CORAM:          PRATTE J.A.
             DESJARDINS J.A.
             DÉCARY J.A.

BETWEEN:

     ANDRÉ LABRÈCHE

     Appellant

     - and -

     HER MAJESTY THE QUEEN

     Respondent

Hearing held at Montréal, Quebec on Tuesday, December 1, 1998

Judgment delivered at Québec, Quebec on Tuesday, December 15, 1998

REASONS FOR JUDGMENT BY:      DESJARDINS J.A.

CONCURRED IN BY:      PRATTE J.A.

     DÉCARY J.A.


Date: 19981215


Docket: A-429-95

     QUÉBEC, TUESDAY, DECEMBER 15, 1998

CORAM:      PRATTE J.A.

         DESJARDINS J.A.
         DÉCARY J.A.

BETWEEN:

     ANDRÉ LABRÈCHE

     Appellant

     - and -

     HER MAJESTY THE QUEEN

     Respondent

     JUDGMENT

     The appeal is allowed with costs both here and below, the judgment of the Tax Court of Canada is set aside and the matter is referred back to the Minister of National Revenue to issue reassessments for 1987 and 1988 allowing the deduction of the appellant"s losses.

     Louis Pratte

     J.A.

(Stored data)
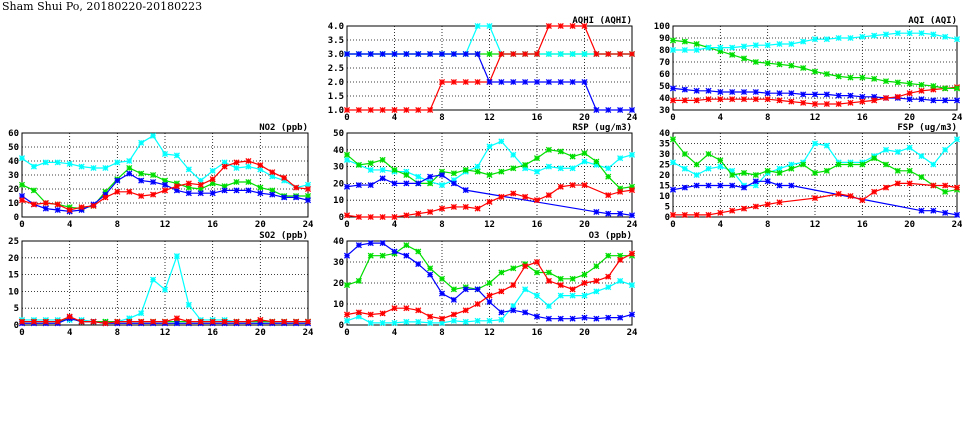 The image size is (975, 447). Describe the element at coordinates (584, 118) in the screenshot. I see `x-tick-label: 20` at that location.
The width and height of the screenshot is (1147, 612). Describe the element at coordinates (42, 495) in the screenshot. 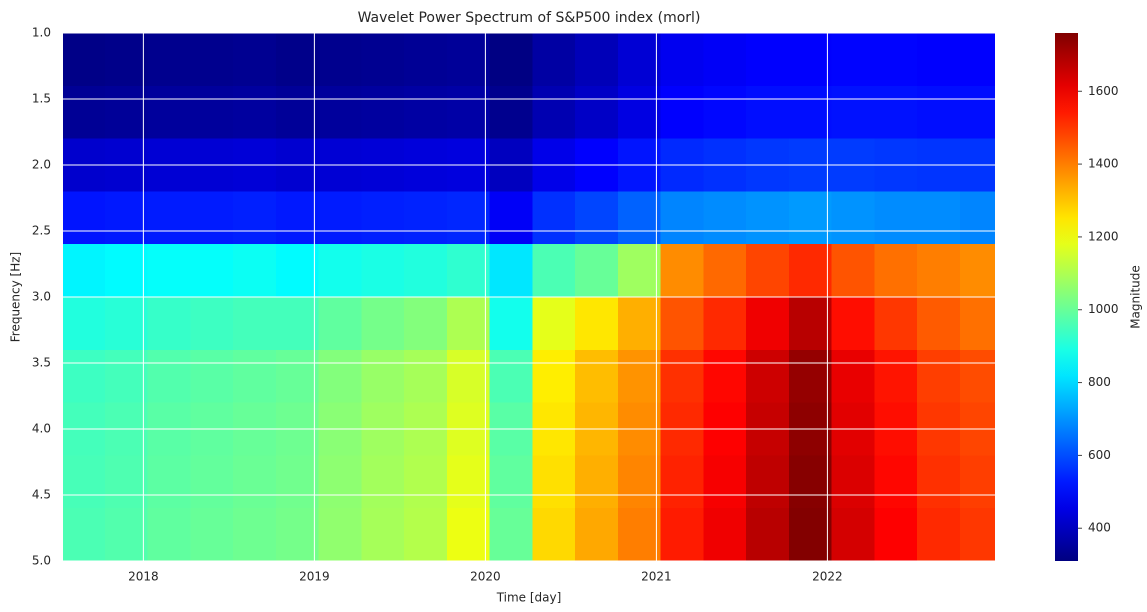

I see `y-tick-label: 4.5` at that location.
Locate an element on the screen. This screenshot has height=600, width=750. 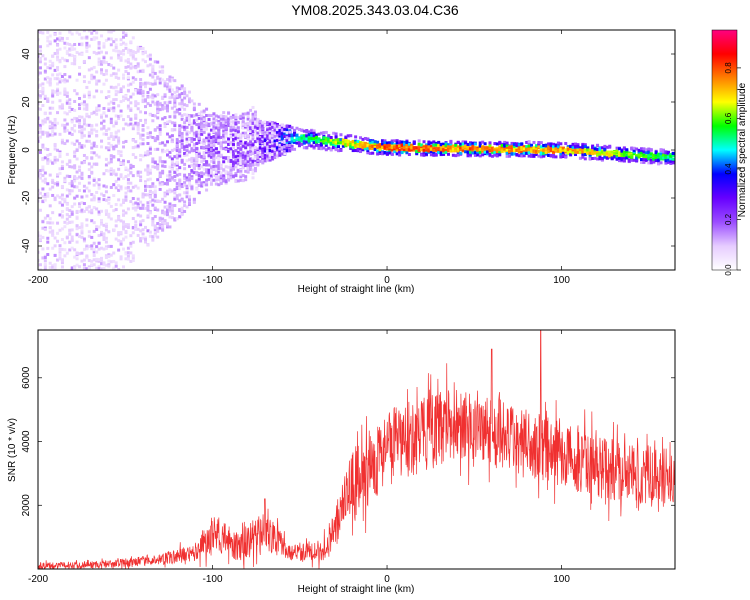
spectrogram-x-tick-label: -200 is located at coordinates (38, 280).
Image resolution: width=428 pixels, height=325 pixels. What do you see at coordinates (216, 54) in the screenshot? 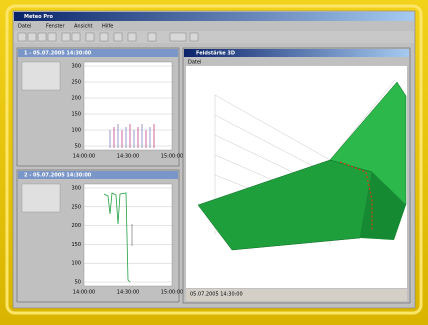
I see `plot3d-title: Feldstärke 3D` at bounding box center [216, 54].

• _ACTIONS TO TAKE_
a) Copy out the records verbatim, starting at the line that contains "The width and" and running through the end of the records, with both ends included. Omit the pictures from your copy.
b) Continue the court judgment from the point where it stops.

• _ANSWERS GIVEN_
a)
The width and height of the screenshot is (1147, 612). Describe the element at coordinates (42, 495) in the screenshot. 

I see `y-tick-label: 4.5` at that location.
Locate an element on the screen. This screenshot has height=600, width=750. 
spectrogram-x-tick-label: -200 is located at coordinates (38, 280).
Image resolution: width=428 pixels, height=325 pixels. What do you see at coordinates (216, 54) in the screenshot? 
I see `plot3d-title: Feldstärke 3D` at bounding box center [216, 54].

b)
Certified true translation

M. Iveson



Date: 19981215


Docket: A-429-95

CORAM:          PRATTE J.A.
             DESJARDINS J.A.
             DÉCARY J.A.

BETWEEN:

     ANDRÉ LABRÈCHE

     Appellant

     - and -

     HER MAJESTY THE QUEEN

     Respondent

     REASONS FOR JUDGMENT

DESJARDINS J.A.

[1]      This appeal from a decision of the Tax Court of Canada concerns the interpretation and application of the concept of "reasonable expectation of profit", the test used to decide cases concerning the deductibility of business expenses.1

[2]      The issue to be determined is whether the appellant operated a beauty and tanning salon with a reasonable expectation of profit during the 1987 and 1988 taxation years, the only years before us, in order to be able to deduct the losses incurred in operating this business from his other income.

[3]      The Trial Judge dismissed in their entirety the taxpayer"s appeals against the notices of reassessment issued by the Minister of National Revenue, who had refused the deductions claimed.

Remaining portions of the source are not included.